Prof Lloyd, a University of Otago physicist, says official Energy Data File figures show that in 2011 domestic electricity users paid 77% more in real terms than they did in 1990.

By contrast, commercial users, in a stronger bargaining position with power companies, actually paid 19% less in real terms that year.

And ''industrial'' users, mainly involved in manufacturing, paid slightly less, down 2.5% in real 2011 dollar terms, adjusted for inflation.

Prof Lloyd said development of the country's market-based competitive electricity pricing system in the 1990s had been partly promoted as providing cheaper energy for householders.

And in real, inflation-adjusted terms, the domestic electricity user had effectively paid a growing multibillion-dollar subsidy to commercial and industrial users, over the past two decades amounting to $1.1 billion in 2011 alone.

He urged a ''major rethink'' of the system, particularly to address the adverse effects on low income earners, including those facing ''fuel poverty'' and struggling to heat cold houses.

Prof Lloyd, who directs the physics department's energy studies programme, said he had calculated, using ministry figures, that the real overall cost of electricity in this country had risen 21% between 1990 and 2011.

If this increase had been made across the board between all sectors - residential, commercial and industrial- and the relative tariff prices per kilowatt hour kept constant at 1990 levels, then domestic users would have ''paid out a total of $2.3 billion'' in 2011, in real terms.

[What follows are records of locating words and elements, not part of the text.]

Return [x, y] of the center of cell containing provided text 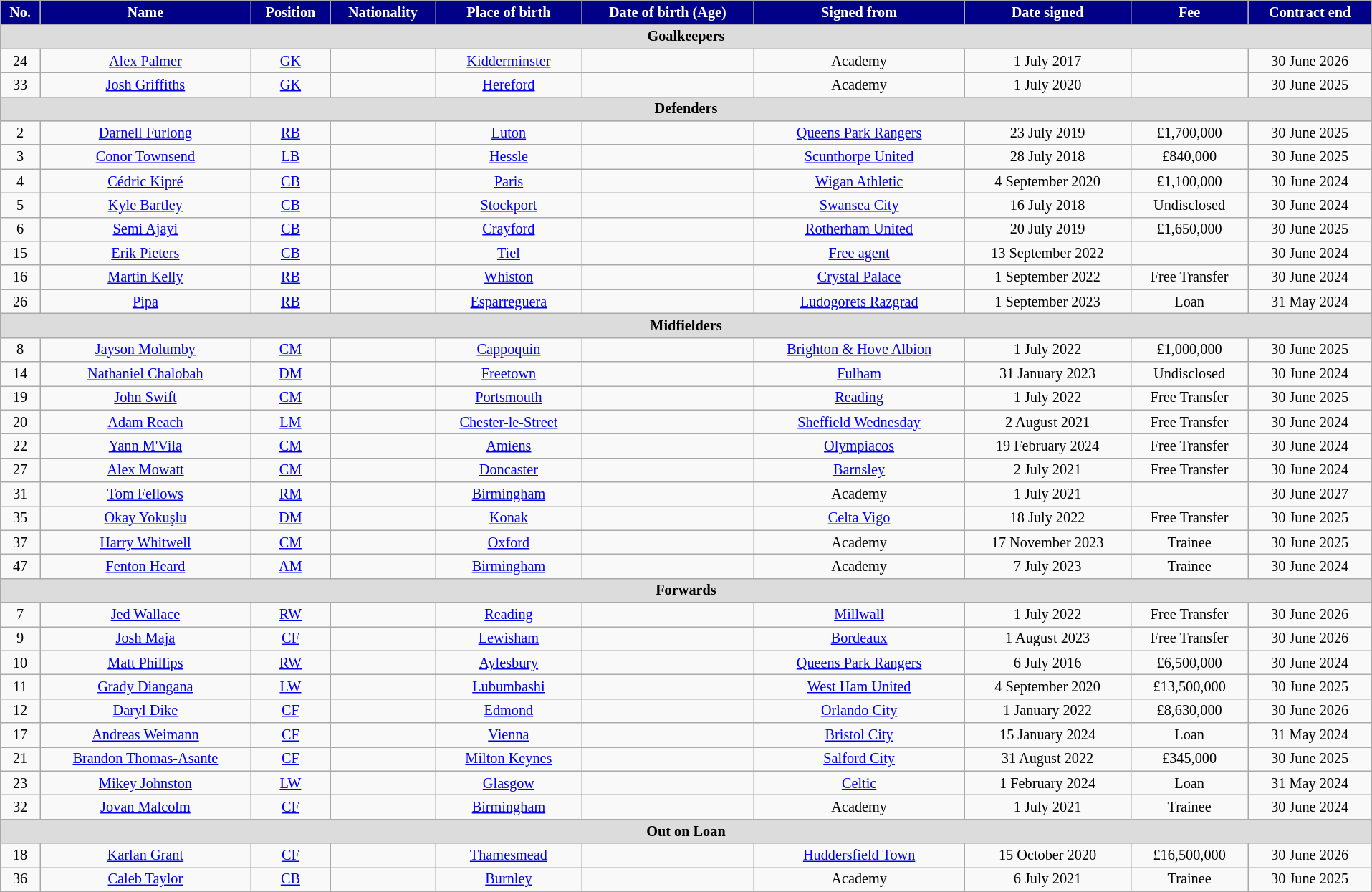
Edmond [509, 711]
Out on Loan [686, 831]
21 [20, 759]
£1,000,000 [1189, 350]
15 [20, 253]
Daryl Dike [146, 711]
John Swift [146, 398]
10 [20, 663]
19 [20, 398]
Karlan Grant [146, 855]
Lubumbashi [509, 686]
Tom Fellows [146, 494]
Fee [1189, 12]
14 [20, 373]
22 [20, 446]
£345,000 [1189, 759]
£8,630,000 [1189, 711]
7 July 2023 [1047, 566]
Yann M'Vila [146, 446]
Lewisham [509, 638]
Mikey Johnston [146, 783]
Semi Ajayi [146, 229]
Portsmouth [509, 398]
17 [20, 735]
Rotherham United [859, 229]
Pipa [146, 302]
£6,500,000 [1189, 663]
Fenton Heard [146, 566]
Fulham [859, 373]
36 [20, 879]
Wigan Athletic [859, 181]
Erik Pieters [146, 253]
£16,500,000 [1189, 855]
Conor Townsend [146, 157]
Date of birth (Age) [668, 12]
Burnley [509, 879]
Nathaniel Chalobah [146, 373]
Forwards [686, 590]
Date signed [1047, 12]
2 July 2021 [1047, 470]
Signed from [859, 12]
13 September 2022 [1047, 253]
4 [20, 181]
Caleb Taylor [146, 879]
7 [20, 614]
Alex Mowatt [146, 470]
Esparreguera [509, 302]
Brandon Thomas-Asante [146, 759]
1 July 2017 [1047, 60]
Goalkeepers [686, 37]
Chester-le-Street [509, 422]
Bordeaux [859, 638]
Tiel [509, 253]
£1,700,000 [1189, 133]
2 [20, 133]
1 July 2020 [1047, 85]
Midfielders [686, 325]
Scunthorpe United [859, 157]
20 July 2019 [1047, 229]
£1,100,000 [1189, 181]
Jed Wallace [146, 614]
31 [20, 494]
Cappoquin [509, 350]
Jovan Malcolm [146, 807]
£13,500,000 [1189, 686]
Sheffield Wednesday [859, 422]
33 [20, 85]
Cédric Kipré [146, 181]
15 October 2020 [1047, 855]
£1,650,000 [1189, 229]
Paris [509, 181]
Huddersfield Town [859, 855]
LM [290, 422]
Andreas Weimann [146, 735]
RM [290, 494]
Hessle [509, 157]
Kidderminster [509, 60]
Place of birth [509, 12]
47 [20, 566]
18 [20, 855]
Aylesbury [509, 663]
Josh Maja [146, 638]
1 January 2022 [1047, 711]
AM [290, 566]
11 [20, 686]
Jayson Molumby [146, 350]
Thamesmead [509, 855]
Vienna [509, 735]
Okay Yokuşlu [146, 518]
27 [20, 470]
1 September 2022 [1047, 277]
3 [20, 157]
6 [20, 229]
Grady Diangana [146, 686]
1 February 2024 [1047, 783]
24 [20, 60]
9 [20, 638]
5 [20, 205]
Doncaster [509, 470]
Amiens [509, 446]
Darnell Furlong [146, 133]
Defenders [686, 109]
37 [20, 542]
Brighton & Hove Albion [859, 350]
£840,000 [1189, 157]
1 September 2023 [1047, 302]
16 July 2018 [1047, 205]
15 January 2024 [1047, 735]
28 July 2018 [1047, 157]
19 February 2024 [1047, 446]
Name [146, 12]
17 November 2023 [1047, 542]
2 August 2021 [1047, 422]
18 July 2022 [1047, 518]
Konak [509, 518]
Martin Kelly [146, 277]
Swansea City [859, 205]
20 [20, 422]
Millwall [859, 614]
23 [20, 783]
Adam Reach [146, 422]
Luton [509, 133]
Bristol City [859, 735]
Crystal Palace [859, 277]
Salford City [859, 759]
Hereford [509, 85]
Glasgow [509, 783]
West Ham United [859, 686]
26 [20, 302]
Contract end [1310, 12]
Celta Vigo [859, 518]
Harry Whitwell [146, 542]
Olympiacos [859, 446]
Ludogorets Razgrad [859, 302]
Nationality [383, 12]
Celtic [859, 783]
Stockport [509, 205]
Milton Keynes [509, 759]
Kyle Bartley [146, 205]
Oxford [509, 542]
8 [20, 350]
Position [290, 12]
LB [290, 157]
30 June 2027 [1310, 494]
35 [20, 518]
1 August 2023 [1047, 638]
6 July 2016 [1047, 663]
Josh Griffiths [146, 85]
23 July 2019 [1047, 133]
Alex Palmer [146, 60]
Matt Phillips [146, 663]
Barnsley [859, 470]
12 [20, 711]
Orlando City [859, 711]
Freetown [509, 373]
16 [20, 277]
Crayford [509, 229]
Whiston [509, 277]
32 [20, 807]
6 July 2021 [1047, 879]
31 January 2023 [1047, 373]
No. [20, 12]
Free agent [859, 253]
31 August 2022 [1047, 759]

But $3.4 billion dollars had actually been paid by householders for electricity consumed that year.

The change in tariff price structure had resulted in an effective $1.1 billion subsidy from New Zealand householders to the commercial and industrial sectors in that year.

Detailed figures, given in the former Ministry of Economic Development's annual Energy Data File last year, showed domestic energy users paid 14.84 cents per kilowatt hour in 1990 in real, inflation-adjusted terms, but later paid 26.23 cents (77% more) in 2011.

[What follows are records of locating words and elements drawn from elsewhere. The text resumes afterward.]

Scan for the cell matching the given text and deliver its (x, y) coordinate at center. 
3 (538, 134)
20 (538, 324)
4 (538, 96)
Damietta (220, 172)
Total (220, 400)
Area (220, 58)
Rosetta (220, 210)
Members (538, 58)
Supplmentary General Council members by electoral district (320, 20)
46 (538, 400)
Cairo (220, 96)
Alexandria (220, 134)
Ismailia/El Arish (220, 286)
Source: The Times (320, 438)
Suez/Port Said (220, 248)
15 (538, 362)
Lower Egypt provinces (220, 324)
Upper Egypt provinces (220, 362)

By contrast, commercial users, including banks and other many other non-manufacturing businesses, had paid 19.63 cents per kilowatt hour in 1990, but paid only 15.85 cents in 2011 - down 19%, also in real 2011 dollar terms.

And industrial users had paid 9.35 cents in 2011, down slightly from 9.59 cents in 1990.

The market-oriented energy pricing system had been introduced, developed and maintained by successive governments.

He said it had clearly had unintended consequences for some householders and there was scope for improvements.